*SECTION DE TEXTE*.
========
Le jeu de rôle humain est d’abord ce qu’en font ses participants. La mort du personnage ne doit pas devenir celle de l’aventure qui ne doit pas devenir celle du jeu. Il y a à cet égard une différence entre la perte individuelle et le désastre collectif.

La mort d’un personnage auquel survit le reste ou la majorité du groupe ne devrait pas entraîner de conséquences supplémentaires sur l’aventure ou le jeu. Elle devrait être acceptée ou aménagée entre les joueurs, arbitre y compris, sans difficulté particulière. Un refus de continuer le jeu après la mort d’un personnage signalerait une anomalie.

Certes, il existe des mauvais coucheurs qui ne tolèrent pas la blessure narcissique infligée par l’échec de leur personnage. Certes encore, il existe aussi des personnalités trop sensibles pour pouvoir supporter cet événement. Le jeu de rôle de type D&D n’est pas conçu pour ces joueurs et il vaut mieux pour tous qu’ils en choisissent un autre.
Mais il arrive aussi que le refus de continuer le jeu après la mort d’un personnage survienne dans le prolongement d’un arbitrage trop dur ou insuffisamment empathique. Le groupe des joueurs va alors se solidariser avec le perdant en estimant qu’il affronte davantage l’arbitre que les obstacles de l’aventure dans l’impression croissante de s’en tirer à chaque fois grâce à la chance. C’est précisément ce que l’arbitre protecteur doit éviter ; s’il a bien effectué sa préparation et bien conduit la narration événementielle, il lui sera aisé de dissiper l’impression d’hostilité qu’il peut parfois susciter.

Cette impression est d’ailleurs conditionnée en D&D à un déterminant fondamental  : la possibilité de résurrection. La suppression de la possibilité de résurrection ne doit jamais résulter d’une décision imputable au seul arbitre. Elle peut résulter du scénario à condition que les personnages en soient avertis ou aient un moyen aisément accessible de l’apprendre, de façon que les joueurs sachent dans quoi ils embarquent leurs personnages. Elle doit sinon provenir d’un enchaînement de faits et circonstances dans lequel le choix de l’arbitre n’est pas prépondérant.
========
*DONNÉES ENREGISTRÉES*.
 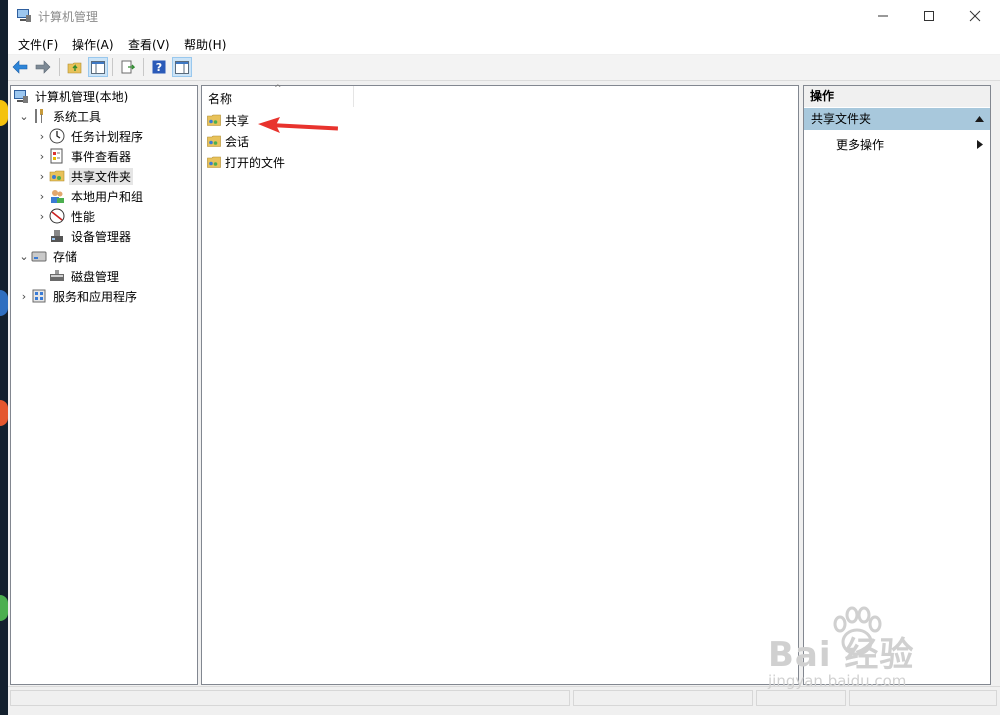 I want to click on show-hide-action-pane-icon, so click(x=182, y=67).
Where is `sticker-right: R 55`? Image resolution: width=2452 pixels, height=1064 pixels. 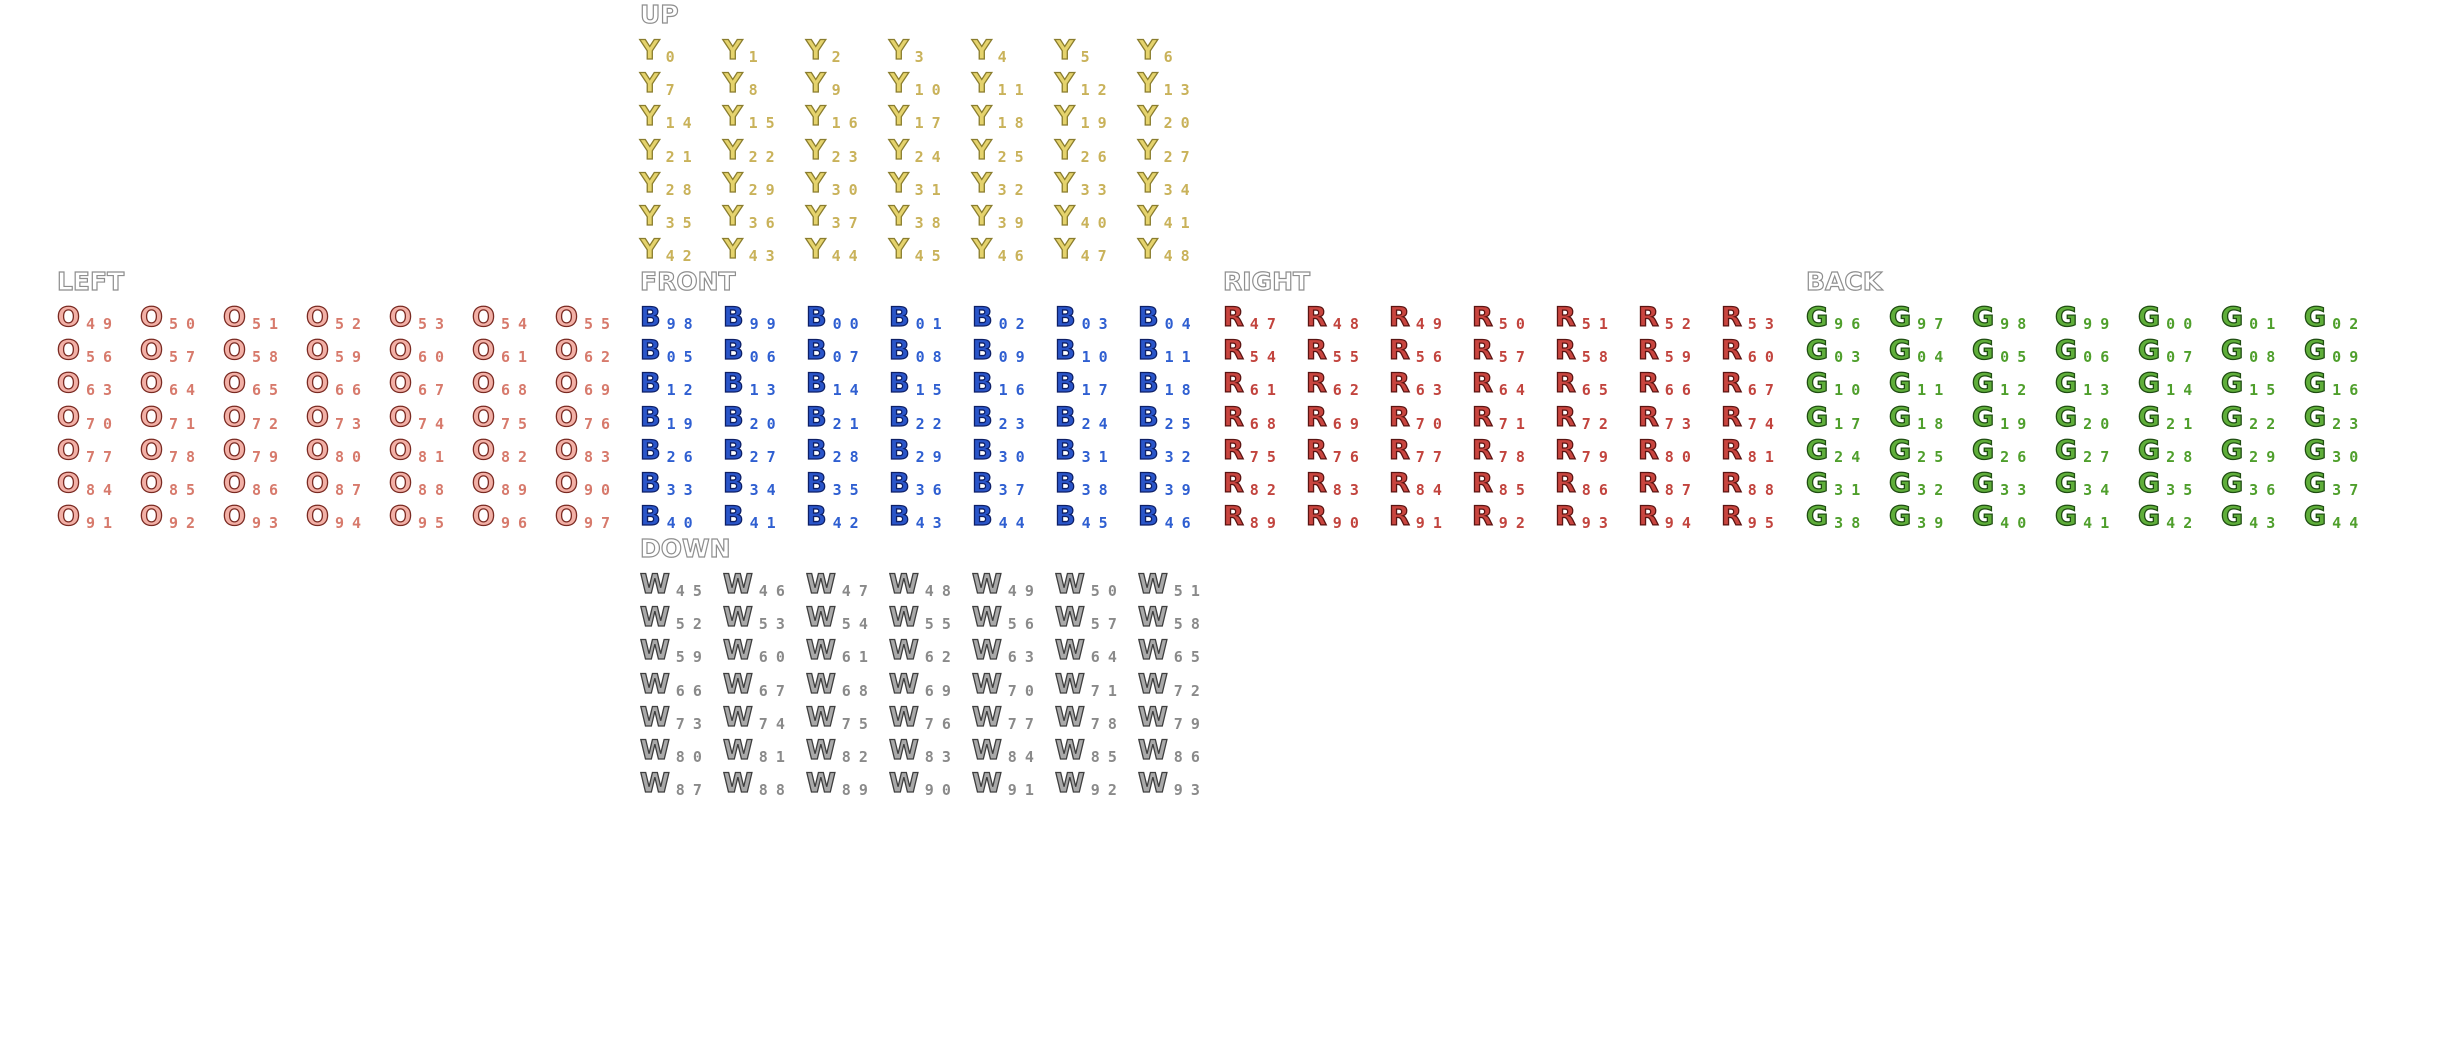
========
*PARTIES DE L'EXERCICE*.
#1 Reproduisez le passage du texte sur la mort des personnages en commençant aux mots « La mort d’un personnage auquel » et en vous arrêtant après « choisissent un autre. ».
#2 Dans le texte sur la mort des personnages, relevez tout ce dont la mort est évoquée dans la phrase qui commence par « La mort du personnage ne doit pas devenir ».

*RÉPONSES DANS L'ORDRE*.
#1
La mort d’un personnage auquel survit le reste ou la majorité du groupe ne devrait pas entraîner de conséquences supplémentaires sur l’aventure ou le jeu. Elle devrait être acceptée ou aménagée entre les joueurs, arbitre y compris, sans difficulté particulière. Un refus de continuer le jeu après la mort d’un personnage signalerait une anomalie.

Certes, il existe des mauvais coucheurs qui ne tolèrent pas la blessure narcissique infligée par l’échec de leur personnage. Certes encore, il existe aussi des personnalités trop sensibles pour pouvoir supporter cet événement. Le jeu de rôle de type D&D n’est pas conçu pour ces joueurs et il vaut mieux pour tous qu’ils en choisissent un autre.

#2 le personnage, l'aventure, le jeu